- _Set exercise_
State how many lines of the records below contain the word "Enable". Reply with the number alone.

Dataset items:
--------------------------------
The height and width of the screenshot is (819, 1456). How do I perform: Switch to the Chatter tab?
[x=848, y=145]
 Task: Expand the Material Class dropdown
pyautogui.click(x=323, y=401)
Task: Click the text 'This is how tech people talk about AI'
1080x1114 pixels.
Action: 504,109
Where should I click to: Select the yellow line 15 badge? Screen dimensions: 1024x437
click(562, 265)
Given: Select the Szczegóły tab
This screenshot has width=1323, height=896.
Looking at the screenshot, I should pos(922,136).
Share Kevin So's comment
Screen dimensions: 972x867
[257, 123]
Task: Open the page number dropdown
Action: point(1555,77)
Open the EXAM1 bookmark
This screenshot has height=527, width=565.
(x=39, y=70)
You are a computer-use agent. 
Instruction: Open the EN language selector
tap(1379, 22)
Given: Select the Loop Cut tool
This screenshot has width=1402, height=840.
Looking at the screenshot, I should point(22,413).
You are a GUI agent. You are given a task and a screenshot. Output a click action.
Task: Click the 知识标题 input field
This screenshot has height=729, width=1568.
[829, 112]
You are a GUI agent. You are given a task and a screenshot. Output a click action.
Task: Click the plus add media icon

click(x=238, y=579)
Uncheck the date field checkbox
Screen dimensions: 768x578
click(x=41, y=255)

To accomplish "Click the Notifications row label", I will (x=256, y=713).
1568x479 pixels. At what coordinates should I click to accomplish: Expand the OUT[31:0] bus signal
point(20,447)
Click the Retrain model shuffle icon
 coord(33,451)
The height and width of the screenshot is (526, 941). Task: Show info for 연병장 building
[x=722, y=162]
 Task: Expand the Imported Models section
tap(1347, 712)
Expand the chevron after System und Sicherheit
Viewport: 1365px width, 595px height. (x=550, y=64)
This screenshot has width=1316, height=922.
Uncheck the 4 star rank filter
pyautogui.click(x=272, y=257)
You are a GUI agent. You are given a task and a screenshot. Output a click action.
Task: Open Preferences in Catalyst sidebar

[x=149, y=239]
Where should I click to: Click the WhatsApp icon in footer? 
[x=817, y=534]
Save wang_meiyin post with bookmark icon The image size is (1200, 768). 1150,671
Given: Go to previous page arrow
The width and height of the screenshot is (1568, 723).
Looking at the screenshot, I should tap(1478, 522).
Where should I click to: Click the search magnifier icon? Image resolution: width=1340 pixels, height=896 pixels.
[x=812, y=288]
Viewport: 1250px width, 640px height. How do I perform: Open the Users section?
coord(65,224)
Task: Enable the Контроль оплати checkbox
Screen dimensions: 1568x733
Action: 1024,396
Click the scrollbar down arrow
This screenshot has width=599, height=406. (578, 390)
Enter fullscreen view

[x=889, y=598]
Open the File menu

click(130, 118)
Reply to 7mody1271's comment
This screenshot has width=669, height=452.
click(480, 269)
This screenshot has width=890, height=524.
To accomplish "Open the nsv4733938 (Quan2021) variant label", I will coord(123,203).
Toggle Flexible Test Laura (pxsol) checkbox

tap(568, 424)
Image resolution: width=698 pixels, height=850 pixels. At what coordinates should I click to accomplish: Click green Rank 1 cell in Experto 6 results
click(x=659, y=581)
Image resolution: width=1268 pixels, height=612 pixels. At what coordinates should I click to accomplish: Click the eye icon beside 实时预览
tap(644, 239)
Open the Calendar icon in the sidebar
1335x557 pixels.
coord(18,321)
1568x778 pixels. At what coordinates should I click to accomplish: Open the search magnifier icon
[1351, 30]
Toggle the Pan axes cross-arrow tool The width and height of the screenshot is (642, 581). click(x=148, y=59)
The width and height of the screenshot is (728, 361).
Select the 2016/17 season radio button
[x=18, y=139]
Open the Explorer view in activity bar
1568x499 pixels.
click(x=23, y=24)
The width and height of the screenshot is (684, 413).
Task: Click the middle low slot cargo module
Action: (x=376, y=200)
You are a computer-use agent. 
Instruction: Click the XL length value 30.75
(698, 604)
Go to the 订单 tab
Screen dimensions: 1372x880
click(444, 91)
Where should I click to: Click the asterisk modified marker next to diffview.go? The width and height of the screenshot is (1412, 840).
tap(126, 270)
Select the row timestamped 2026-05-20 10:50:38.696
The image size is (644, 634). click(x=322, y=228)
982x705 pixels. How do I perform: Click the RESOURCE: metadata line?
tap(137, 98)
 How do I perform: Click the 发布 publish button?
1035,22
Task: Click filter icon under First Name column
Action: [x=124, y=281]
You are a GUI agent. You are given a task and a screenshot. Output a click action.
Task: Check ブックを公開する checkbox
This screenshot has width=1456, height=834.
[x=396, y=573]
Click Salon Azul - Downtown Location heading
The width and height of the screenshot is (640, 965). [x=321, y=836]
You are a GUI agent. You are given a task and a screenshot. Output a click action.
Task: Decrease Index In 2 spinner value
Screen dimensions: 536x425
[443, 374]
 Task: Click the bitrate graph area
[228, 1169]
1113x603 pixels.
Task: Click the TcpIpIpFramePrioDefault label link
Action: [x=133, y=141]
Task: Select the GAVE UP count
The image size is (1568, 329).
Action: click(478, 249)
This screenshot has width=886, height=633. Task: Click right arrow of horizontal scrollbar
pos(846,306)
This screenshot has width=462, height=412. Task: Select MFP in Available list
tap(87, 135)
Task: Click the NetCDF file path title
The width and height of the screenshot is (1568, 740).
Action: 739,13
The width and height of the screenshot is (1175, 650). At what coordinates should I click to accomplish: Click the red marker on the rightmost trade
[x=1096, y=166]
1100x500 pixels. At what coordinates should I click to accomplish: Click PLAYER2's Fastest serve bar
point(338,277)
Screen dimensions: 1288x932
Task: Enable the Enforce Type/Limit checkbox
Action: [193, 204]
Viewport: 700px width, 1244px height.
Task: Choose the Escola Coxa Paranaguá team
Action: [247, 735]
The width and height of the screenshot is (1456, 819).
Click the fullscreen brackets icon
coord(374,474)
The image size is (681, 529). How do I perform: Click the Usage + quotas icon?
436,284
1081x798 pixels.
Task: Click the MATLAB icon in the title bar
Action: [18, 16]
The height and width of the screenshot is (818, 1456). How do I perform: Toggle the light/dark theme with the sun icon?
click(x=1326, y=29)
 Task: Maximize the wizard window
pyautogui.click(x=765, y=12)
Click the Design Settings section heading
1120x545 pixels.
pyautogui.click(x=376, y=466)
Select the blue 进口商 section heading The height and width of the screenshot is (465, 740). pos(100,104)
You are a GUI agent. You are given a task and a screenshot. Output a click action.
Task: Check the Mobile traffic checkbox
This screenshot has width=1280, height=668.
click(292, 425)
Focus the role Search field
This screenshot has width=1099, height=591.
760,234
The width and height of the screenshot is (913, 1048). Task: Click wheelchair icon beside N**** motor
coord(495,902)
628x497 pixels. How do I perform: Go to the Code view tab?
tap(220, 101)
--------------------------------
- _Solution for this task_
2